The difficulty for the Guineas was the taint of non-white blood. In this society, and we even see this today, unenlightened people still consider it a defect if you're less than white. The Guineas, according to Bob and other accounts, certainly had Indian in them. There is also strong evidence that some mixing with blacks also occurred. Today, up in the Chestnut Ridge area of West Virginia, you can find families, all with the same last name, whose people look pure white, pure black and everything in between. Bob told me that even within his own family, he looks pretty white, his younger brother had blond very curly hair, and his sister looks very Indian. "A motley, mixed race crew," he proclaimed us.
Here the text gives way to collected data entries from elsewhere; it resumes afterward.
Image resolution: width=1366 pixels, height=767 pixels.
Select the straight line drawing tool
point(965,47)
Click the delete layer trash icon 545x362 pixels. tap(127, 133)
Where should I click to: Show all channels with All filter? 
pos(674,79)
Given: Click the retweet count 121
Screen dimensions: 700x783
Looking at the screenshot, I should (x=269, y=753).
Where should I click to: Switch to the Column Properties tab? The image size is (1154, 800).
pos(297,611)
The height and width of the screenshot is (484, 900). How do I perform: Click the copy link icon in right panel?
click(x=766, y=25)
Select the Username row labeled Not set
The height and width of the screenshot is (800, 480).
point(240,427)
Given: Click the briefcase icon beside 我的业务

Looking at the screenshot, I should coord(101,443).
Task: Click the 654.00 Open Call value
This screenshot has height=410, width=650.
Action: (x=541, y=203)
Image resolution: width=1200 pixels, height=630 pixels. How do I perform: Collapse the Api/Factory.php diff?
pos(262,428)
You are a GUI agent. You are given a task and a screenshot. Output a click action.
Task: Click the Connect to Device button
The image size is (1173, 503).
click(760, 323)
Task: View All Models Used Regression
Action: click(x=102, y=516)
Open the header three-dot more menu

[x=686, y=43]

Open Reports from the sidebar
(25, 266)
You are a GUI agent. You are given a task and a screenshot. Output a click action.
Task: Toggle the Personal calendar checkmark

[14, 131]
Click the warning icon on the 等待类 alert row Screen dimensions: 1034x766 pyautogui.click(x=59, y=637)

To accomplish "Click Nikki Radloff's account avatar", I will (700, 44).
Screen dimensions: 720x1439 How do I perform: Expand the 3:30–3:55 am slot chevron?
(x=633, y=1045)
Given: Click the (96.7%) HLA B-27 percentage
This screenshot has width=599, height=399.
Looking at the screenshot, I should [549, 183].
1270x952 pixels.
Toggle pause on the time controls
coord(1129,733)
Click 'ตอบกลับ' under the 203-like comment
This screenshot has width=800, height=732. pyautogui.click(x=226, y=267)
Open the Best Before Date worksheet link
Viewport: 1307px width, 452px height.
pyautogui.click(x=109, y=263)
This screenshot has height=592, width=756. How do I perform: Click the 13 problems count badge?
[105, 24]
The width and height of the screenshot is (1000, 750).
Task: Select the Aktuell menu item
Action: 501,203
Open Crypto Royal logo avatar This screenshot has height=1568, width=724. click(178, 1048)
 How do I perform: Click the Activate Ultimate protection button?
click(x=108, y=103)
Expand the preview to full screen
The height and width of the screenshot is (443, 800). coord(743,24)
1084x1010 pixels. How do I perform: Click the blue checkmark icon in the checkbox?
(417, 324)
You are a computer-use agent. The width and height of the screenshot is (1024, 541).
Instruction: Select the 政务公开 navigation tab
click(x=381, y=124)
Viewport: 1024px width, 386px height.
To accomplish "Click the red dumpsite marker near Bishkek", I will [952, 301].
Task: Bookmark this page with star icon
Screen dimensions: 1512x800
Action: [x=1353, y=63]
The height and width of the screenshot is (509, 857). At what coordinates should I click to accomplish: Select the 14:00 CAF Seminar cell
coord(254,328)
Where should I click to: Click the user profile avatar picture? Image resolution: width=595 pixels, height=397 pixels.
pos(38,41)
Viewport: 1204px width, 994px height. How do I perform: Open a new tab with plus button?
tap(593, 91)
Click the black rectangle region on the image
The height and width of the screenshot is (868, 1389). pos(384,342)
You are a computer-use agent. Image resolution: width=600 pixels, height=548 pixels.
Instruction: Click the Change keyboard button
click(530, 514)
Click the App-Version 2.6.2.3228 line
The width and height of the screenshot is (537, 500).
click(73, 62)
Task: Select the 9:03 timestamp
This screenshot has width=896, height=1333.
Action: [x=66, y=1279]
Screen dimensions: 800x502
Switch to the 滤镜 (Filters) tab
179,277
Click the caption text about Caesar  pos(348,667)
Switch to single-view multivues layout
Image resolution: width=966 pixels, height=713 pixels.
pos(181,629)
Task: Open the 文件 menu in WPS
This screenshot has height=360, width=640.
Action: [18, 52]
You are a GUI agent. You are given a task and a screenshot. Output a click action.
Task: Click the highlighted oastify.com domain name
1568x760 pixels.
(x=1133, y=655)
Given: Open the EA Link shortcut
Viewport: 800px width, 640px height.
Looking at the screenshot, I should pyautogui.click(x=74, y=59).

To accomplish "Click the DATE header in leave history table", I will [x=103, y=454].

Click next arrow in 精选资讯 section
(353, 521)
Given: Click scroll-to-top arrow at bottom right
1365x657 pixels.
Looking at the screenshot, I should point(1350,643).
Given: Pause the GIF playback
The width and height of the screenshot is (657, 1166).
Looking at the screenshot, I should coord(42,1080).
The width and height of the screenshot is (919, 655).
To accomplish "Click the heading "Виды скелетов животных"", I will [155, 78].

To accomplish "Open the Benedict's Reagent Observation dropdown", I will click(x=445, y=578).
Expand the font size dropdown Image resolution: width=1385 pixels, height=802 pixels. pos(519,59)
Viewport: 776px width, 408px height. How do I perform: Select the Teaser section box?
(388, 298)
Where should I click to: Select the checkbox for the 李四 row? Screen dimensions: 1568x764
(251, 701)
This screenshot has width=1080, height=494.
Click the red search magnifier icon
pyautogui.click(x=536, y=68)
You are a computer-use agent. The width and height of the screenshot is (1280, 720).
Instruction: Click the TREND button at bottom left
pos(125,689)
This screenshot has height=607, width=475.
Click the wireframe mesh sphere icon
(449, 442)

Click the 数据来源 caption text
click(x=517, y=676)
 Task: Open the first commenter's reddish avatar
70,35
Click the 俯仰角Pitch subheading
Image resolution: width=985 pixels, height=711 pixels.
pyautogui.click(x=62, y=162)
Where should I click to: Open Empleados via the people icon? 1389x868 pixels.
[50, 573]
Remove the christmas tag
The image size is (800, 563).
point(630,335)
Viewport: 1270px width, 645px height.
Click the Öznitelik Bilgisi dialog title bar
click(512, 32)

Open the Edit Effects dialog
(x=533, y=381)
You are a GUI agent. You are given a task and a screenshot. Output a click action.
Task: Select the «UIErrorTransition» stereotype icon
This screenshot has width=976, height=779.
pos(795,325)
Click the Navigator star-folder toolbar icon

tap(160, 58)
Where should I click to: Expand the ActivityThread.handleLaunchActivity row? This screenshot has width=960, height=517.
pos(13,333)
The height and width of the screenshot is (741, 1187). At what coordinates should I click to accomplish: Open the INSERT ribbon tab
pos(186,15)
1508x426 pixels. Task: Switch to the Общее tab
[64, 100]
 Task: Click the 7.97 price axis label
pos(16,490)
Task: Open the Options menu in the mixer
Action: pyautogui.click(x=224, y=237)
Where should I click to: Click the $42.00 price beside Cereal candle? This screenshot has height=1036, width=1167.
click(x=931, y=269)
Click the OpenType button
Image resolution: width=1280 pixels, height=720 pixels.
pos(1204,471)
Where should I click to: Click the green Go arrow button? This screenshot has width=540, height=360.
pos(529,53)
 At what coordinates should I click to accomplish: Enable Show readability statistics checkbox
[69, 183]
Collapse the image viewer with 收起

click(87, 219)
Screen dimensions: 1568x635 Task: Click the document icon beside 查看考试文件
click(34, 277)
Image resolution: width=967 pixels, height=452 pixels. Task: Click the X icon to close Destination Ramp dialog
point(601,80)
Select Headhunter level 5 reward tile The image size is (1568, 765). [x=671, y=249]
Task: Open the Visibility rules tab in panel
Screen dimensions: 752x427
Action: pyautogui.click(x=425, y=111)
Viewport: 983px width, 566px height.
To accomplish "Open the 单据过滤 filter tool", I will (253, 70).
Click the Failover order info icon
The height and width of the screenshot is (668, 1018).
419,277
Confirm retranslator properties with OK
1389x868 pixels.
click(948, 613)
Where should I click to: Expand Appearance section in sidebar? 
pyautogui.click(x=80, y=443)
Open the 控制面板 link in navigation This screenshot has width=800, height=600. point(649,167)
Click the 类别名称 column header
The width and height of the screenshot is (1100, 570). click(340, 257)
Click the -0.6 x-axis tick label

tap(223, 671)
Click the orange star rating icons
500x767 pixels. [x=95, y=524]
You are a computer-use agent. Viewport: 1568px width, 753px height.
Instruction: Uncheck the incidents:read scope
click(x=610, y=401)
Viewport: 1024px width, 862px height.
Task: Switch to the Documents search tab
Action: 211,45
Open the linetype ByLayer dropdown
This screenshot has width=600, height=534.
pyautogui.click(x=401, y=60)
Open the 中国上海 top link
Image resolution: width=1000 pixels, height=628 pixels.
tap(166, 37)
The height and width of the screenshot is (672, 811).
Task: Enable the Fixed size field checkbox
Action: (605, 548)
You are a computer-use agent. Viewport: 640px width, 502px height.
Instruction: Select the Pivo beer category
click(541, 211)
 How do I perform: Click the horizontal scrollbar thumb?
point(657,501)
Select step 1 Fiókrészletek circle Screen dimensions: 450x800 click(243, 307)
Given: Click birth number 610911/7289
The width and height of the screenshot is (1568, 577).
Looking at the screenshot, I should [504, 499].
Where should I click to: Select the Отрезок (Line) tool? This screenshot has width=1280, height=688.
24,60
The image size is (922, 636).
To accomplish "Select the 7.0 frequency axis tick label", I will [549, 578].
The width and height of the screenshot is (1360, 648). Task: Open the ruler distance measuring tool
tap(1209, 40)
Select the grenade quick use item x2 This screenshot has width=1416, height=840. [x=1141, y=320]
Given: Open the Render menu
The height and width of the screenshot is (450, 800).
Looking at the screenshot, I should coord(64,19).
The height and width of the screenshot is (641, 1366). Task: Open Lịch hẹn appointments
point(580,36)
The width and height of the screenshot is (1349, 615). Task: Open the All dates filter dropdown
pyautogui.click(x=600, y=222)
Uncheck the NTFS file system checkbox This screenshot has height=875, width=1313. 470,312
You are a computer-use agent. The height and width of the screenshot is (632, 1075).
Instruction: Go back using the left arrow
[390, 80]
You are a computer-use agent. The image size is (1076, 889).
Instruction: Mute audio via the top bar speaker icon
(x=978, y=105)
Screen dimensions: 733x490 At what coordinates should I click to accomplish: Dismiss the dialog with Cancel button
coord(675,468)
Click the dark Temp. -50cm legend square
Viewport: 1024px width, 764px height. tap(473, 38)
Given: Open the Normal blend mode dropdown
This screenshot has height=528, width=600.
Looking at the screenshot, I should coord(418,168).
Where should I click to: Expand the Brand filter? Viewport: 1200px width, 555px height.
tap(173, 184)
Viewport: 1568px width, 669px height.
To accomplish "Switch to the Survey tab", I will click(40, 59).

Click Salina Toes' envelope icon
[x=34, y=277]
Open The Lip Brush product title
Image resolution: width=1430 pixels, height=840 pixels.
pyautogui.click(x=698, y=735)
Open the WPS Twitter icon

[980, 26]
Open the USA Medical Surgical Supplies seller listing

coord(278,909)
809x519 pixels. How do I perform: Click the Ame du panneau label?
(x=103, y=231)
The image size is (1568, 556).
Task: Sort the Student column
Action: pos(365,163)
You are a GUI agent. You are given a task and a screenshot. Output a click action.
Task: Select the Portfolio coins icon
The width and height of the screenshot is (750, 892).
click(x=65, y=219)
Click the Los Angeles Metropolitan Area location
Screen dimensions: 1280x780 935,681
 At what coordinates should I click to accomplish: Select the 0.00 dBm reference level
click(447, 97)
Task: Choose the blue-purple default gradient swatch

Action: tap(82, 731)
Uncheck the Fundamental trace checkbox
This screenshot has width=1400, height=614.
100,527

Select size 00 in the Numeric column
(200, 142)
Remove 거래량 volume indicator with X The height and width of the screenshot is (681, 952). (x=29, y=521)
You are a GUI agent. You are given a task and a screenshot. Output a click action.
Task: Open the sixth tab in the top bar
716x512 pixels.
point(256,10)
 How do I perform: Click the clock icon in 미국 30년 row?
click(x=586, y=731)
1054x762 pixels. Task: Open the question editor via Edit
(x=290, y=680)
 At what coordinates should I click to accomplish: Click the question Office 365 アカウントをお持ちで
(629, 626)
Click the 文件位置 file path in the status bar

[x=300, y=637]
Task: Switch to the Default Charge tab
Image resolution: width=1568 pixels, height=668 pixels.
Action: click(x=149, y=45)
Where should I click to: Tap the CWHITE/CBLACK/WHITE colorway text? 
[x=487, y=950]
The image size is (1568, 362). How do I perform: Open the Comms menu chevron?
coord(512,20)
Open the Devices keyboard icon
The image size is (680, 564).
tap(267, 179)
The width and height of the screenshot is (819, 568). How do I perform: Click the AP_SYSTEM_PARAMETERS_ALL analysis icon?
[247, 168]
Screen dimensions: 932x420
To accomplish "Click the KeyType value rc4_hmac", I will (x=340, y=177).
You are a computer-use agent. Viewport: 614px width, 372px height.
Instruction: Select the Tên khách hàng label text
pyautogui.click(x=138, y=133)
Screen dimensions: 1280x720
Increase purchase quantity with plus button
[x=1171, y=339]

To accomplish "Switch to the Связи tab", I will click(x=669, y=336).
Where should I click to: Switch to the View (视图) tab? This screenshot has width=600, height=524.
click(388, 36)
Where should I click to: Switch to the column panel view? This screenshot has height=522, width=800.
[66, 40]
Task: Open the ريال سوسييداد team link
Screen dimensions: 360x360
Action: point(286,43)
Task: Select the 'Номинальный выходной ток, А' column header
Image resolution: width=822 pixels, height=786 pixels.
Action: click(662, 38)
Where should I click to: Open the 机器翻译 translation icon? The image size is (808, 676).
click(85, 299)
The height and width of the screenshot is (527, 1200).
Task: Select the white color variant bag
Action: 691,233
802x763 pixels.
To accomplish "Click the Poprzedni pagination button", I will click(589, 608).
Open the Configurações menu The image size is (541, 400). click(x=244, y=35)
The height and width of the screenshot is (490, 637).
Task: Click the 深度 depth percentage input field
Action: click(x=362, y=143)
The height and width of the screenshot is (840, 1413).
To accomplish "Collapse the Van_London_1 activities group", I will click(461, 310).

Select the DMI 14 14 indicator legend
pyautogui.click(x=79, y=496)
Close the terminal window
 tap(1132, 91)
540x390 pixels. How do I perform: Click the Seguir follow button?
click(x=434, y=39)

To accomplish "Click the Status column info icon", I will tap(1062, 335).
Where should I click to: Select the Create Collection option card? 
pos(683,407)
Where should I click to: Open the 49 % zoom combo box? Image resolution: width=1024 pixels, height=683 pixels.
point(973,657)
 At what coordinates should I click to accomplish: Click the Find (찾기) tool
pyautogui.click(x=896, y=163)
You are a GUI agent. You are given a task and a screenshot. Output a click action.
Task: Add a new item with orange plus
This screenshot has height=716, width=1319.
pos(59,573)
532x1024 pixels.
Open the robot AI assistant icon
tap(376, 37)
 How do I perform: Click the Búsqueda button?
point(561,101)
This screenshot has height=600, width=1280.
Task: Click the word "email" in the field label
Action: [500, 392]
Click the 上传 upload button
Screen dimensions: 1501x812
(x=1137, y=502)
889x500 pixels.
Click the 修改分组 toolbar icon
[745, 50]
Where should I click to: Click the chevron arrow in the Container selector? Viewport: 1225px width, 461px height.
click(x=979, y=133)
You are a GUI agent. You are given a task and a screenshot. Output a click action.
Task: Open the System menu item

Bob has introduced me to Diana Jones, a first cousin on my birth mother's side. Diana's mother, Ruby's sister also came from West Virginia, got married and moved to Oklahoma. Diana lives in North Texas. Diana is also a prominent Mayle family genealogist. When Bob sent me a bunch of pictures of his family, I told him "I don't think I look like any of you." Bob sent a few more pictures. He said "I think you look like my son, Jesse." He also sent some other family pictures from the past, and sent a picture of one Thomas Male, who he said was our most African-American looking ancestor. As I was looking through the pictures, I could see some resemblance to Bob's son, but the picture of Thomas really struck Megan and I as resembling me in certain ways. Megan pointed out the nose, the blue eyes (they look gray in the black and white photograph), the line of the jaw and even the forehead. Above are the pictures of Jesse, me and Thomas Male. What do you think?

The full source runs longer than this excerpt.